Passage provided:
□ □ □ □ □

Dr. Miklós Kállay de Nagykálló (23 January 1887, in Nyíregyháza – 14 January 1967, in New York City) was a Hungarian politician who served as Prime Minister of Hungary during World War II, from 9 March 1942 to 22 March 1944. By early 1942, Hungary's regent Admiral Horthy was seeking to put some distance between himself and Hitler's regime. He dismissed the pro-German prime minister László Bárdossy, and replaced him with Kállay, a moderate whom Horthy expected to loosen Hungary's ties to Germany.

Kállay successfully protected refugees and prisoners, resisted Nazi pressure regarding Jews, established contact with the Allies and negotiated conditions under which Hungary would switch sides against Germany. However the Allies were not close enough. When the Germans occupied Hungary in March 1944 Kállay went into hiding. He was finally captured by the Nazis, but was liberated when the war ended. He went into exile in 1946, dying two decades later in New York.

□ □ □ □ □

Data lines:
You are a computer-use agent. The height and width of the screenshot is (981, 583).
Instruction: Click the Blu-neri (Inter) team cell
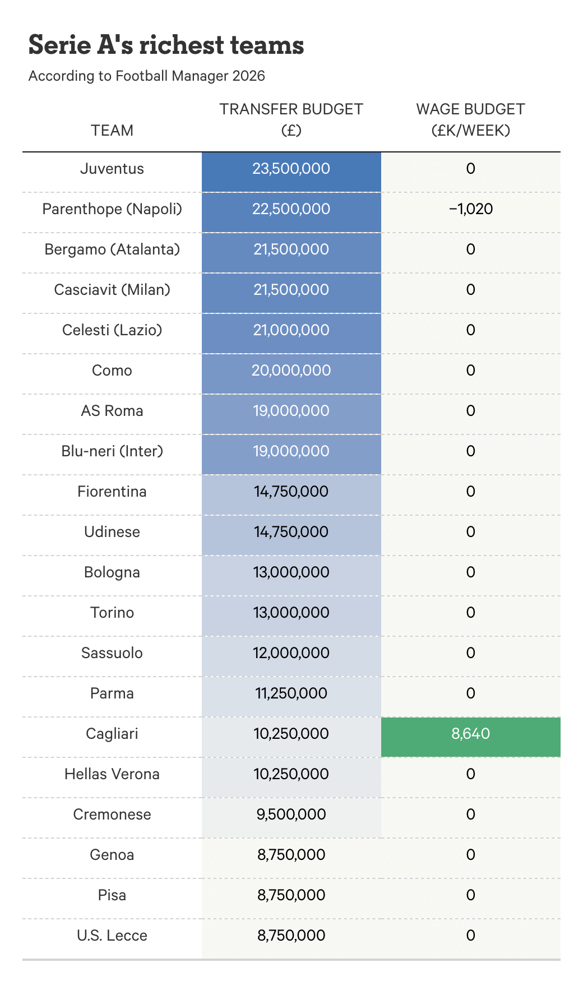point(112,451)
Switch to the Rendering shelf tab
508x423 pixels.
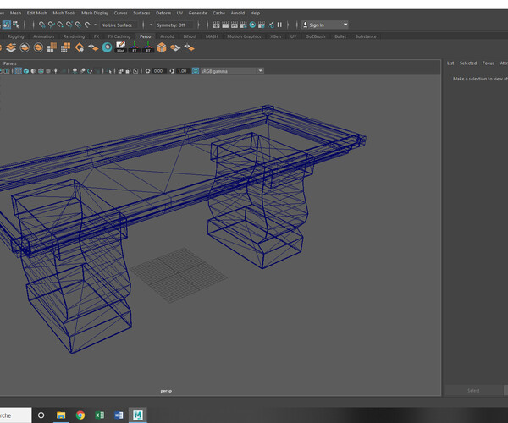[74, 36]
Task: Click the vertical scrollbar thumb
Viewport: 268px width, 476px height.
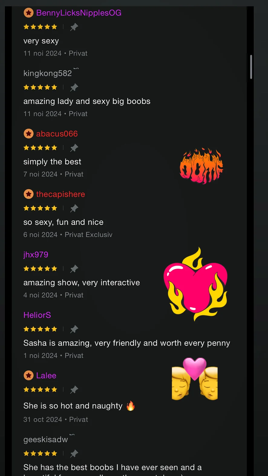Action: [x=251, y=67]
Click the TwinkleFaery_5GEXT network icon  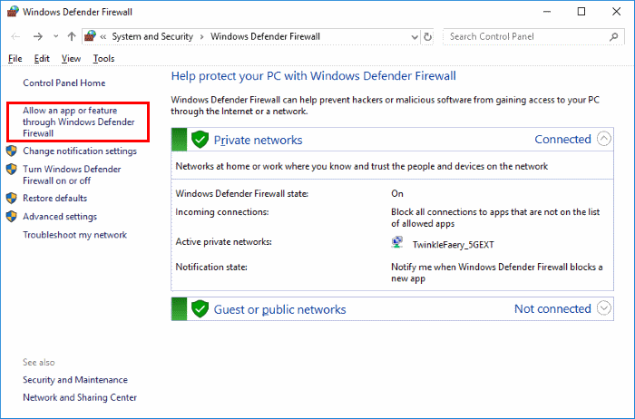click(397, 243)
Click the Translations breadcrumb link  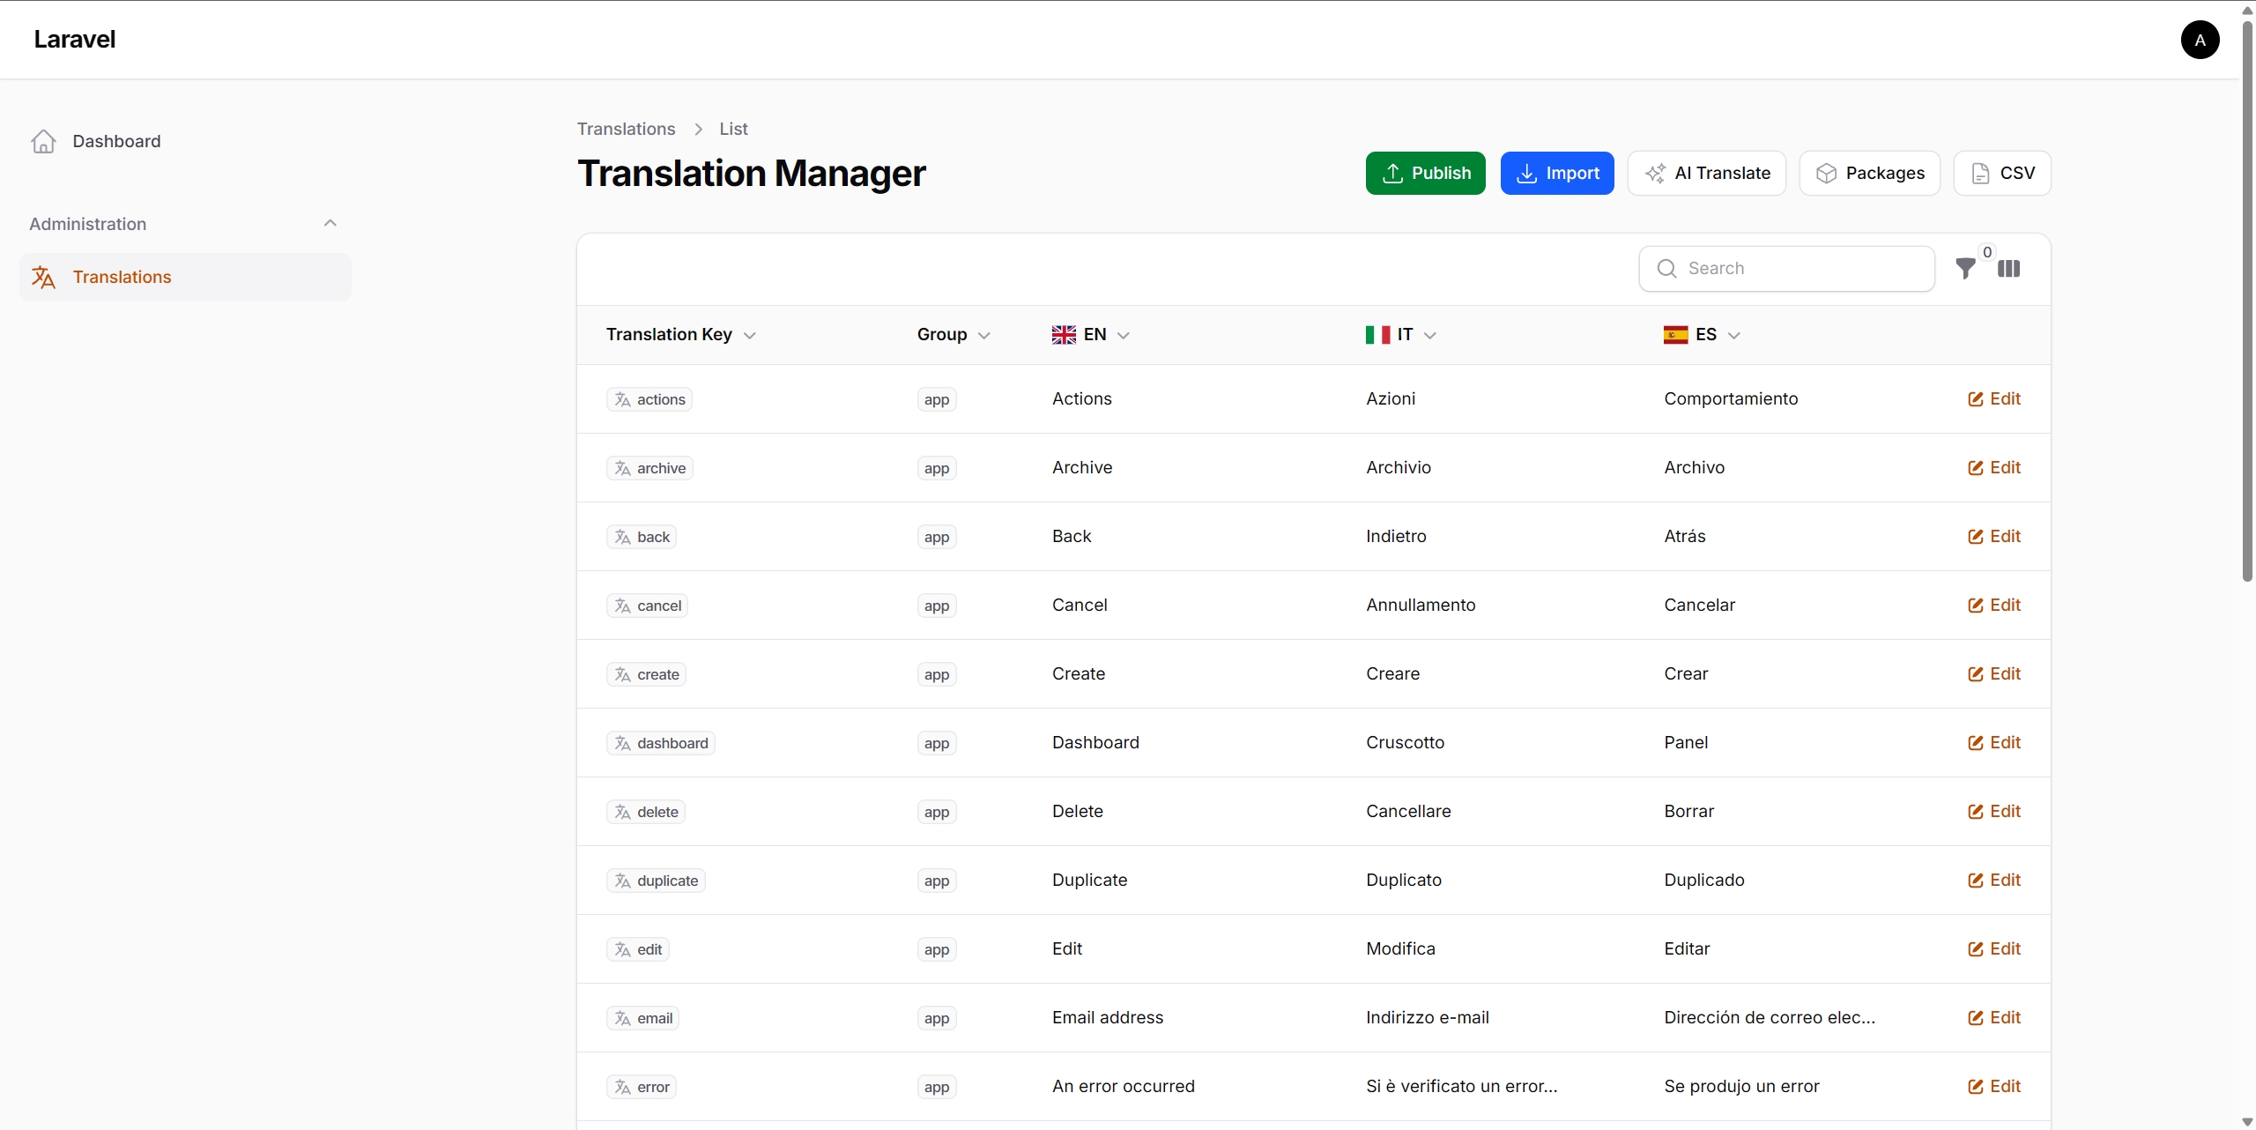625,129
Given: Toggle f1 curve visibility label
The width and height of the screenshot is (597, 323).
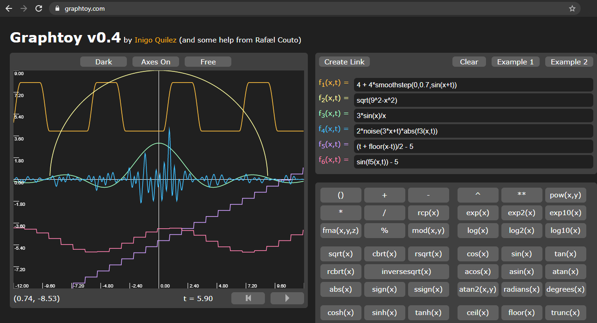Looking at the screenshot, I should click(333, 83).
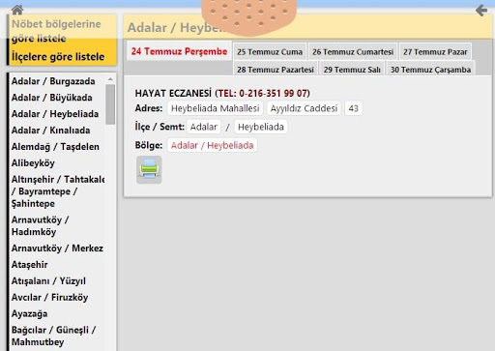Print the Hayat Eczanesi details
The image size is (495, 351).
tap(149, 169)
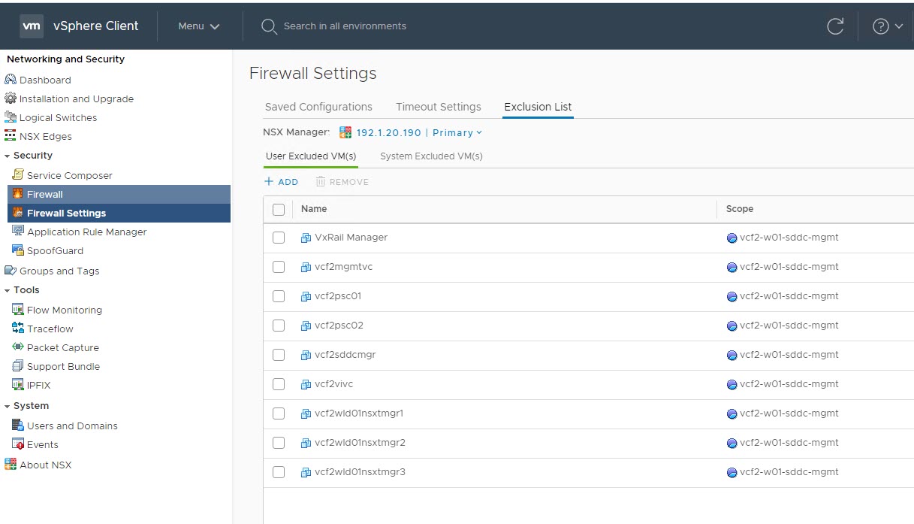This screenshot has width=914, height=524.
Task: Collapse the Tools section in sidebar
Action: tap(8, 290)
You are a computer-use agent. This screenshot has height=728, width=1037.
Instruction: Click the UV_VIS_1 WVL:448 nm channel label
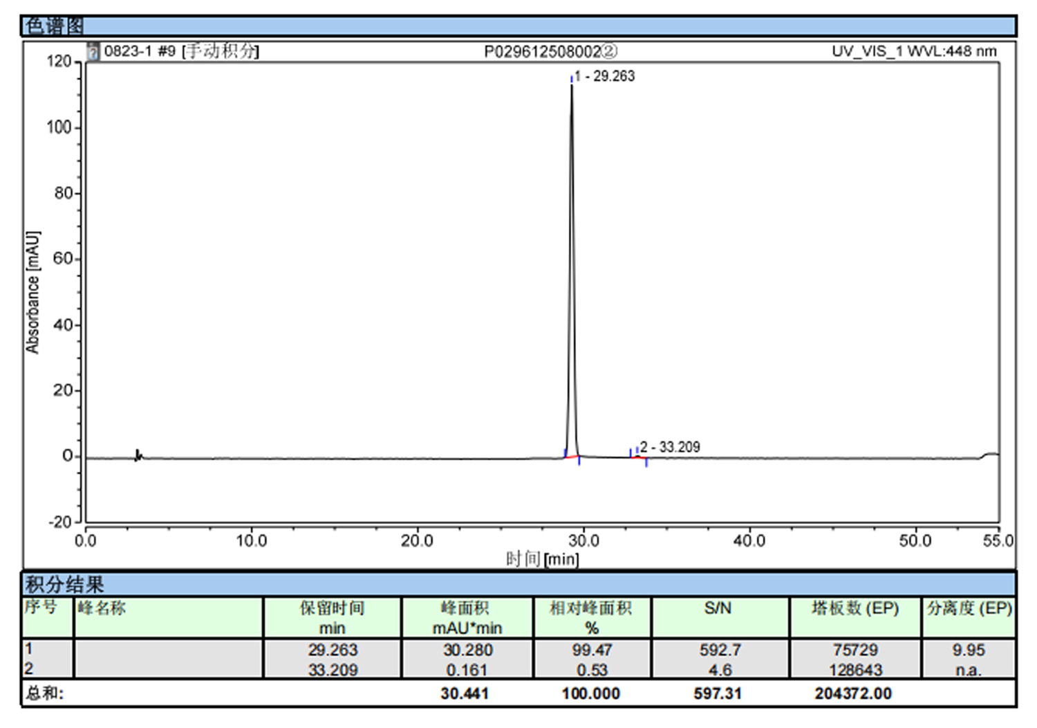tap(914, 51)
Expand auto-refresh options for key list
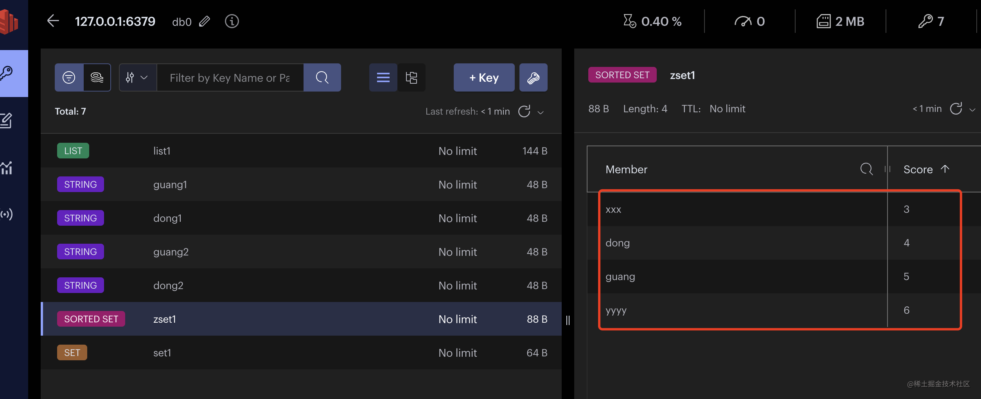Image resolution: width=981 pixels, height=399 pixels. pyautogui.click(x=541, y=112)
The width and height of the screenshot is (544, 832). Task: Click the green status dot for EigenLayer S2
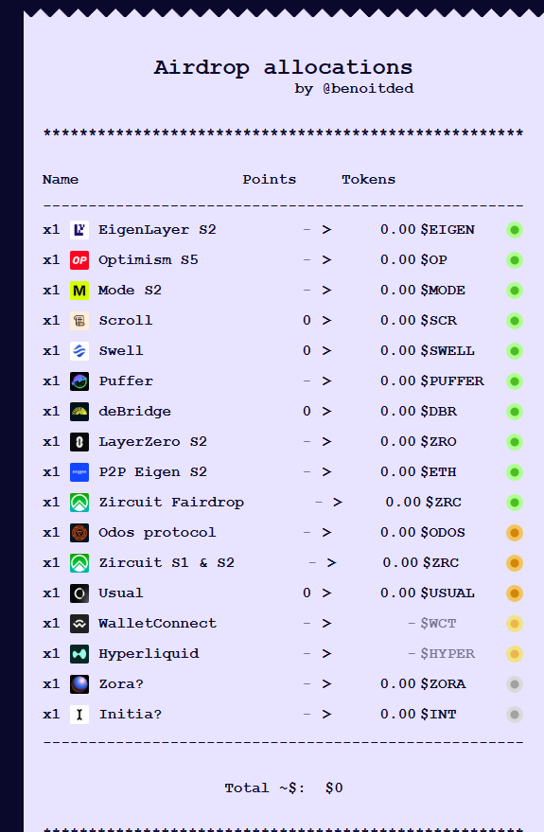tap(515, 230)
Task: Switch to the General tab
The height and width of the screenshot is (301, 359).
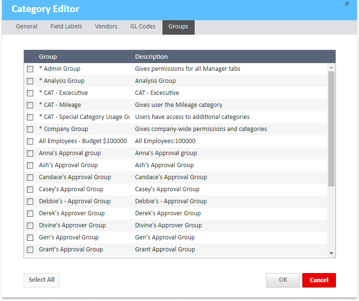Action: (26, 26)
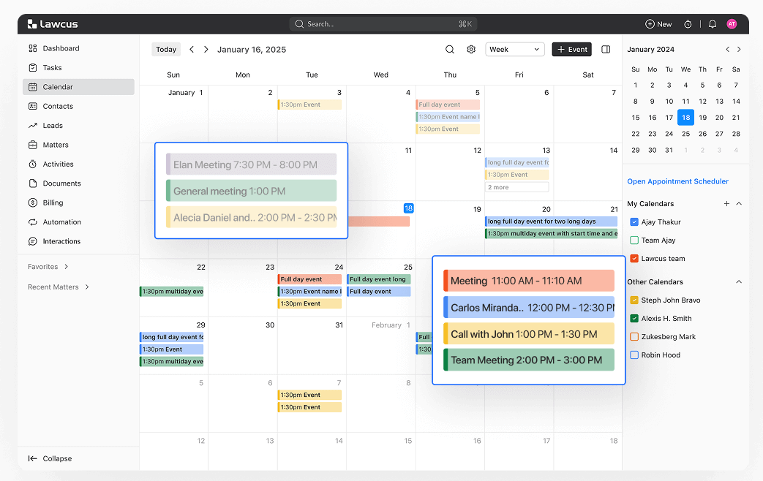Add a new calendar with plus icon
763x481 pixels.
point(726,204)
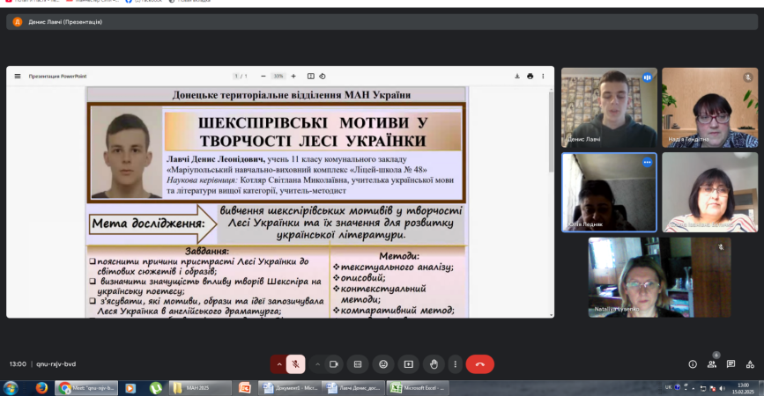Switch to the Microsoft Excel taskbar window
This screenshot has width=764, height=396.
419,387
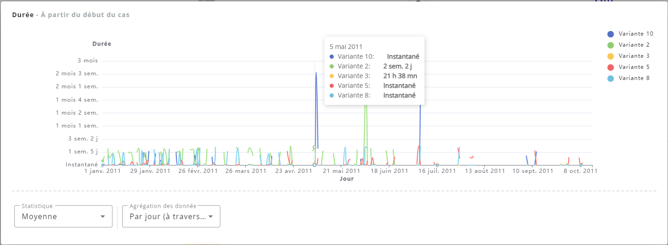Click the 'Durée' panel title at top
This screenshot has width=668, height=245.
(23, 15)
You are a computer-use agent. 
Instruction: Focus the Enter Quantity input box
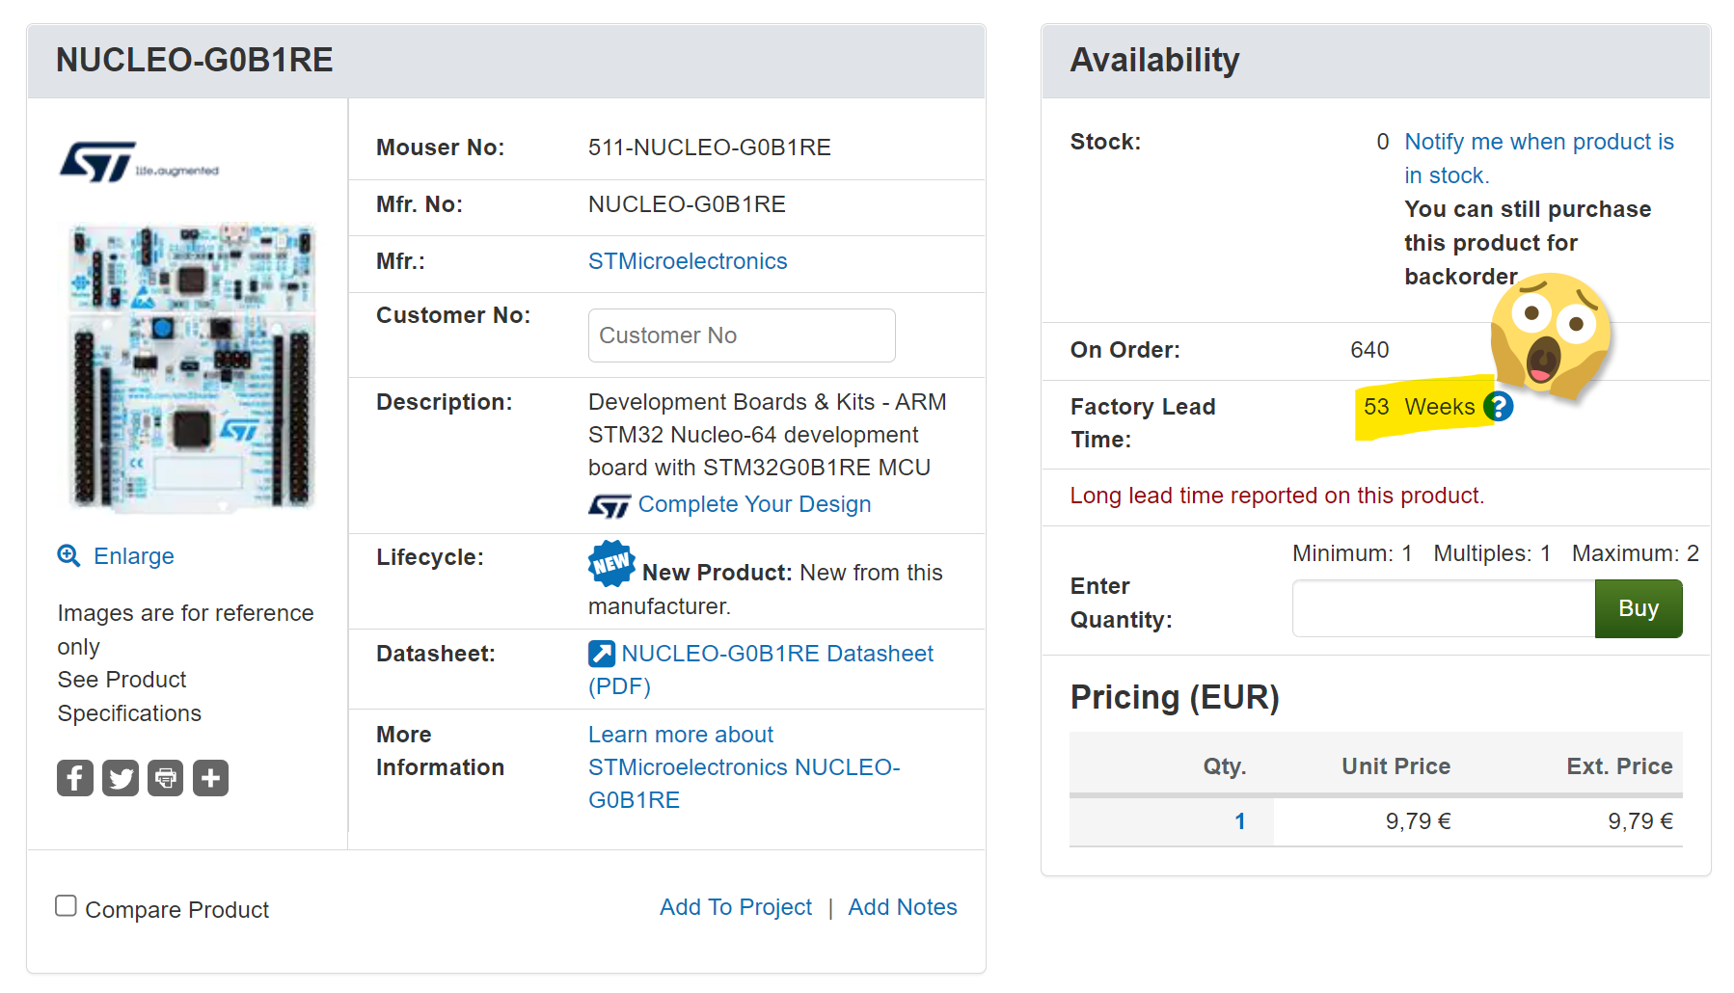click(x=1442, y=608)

□ □ □ □ □

Request: In the passage on Miklós Kállay, which prime minister did Horthy dismiss and replace with Kállay? These lines have nothing to do with the passage on Miklós Kállay.

Exercise solution: László Bárdossy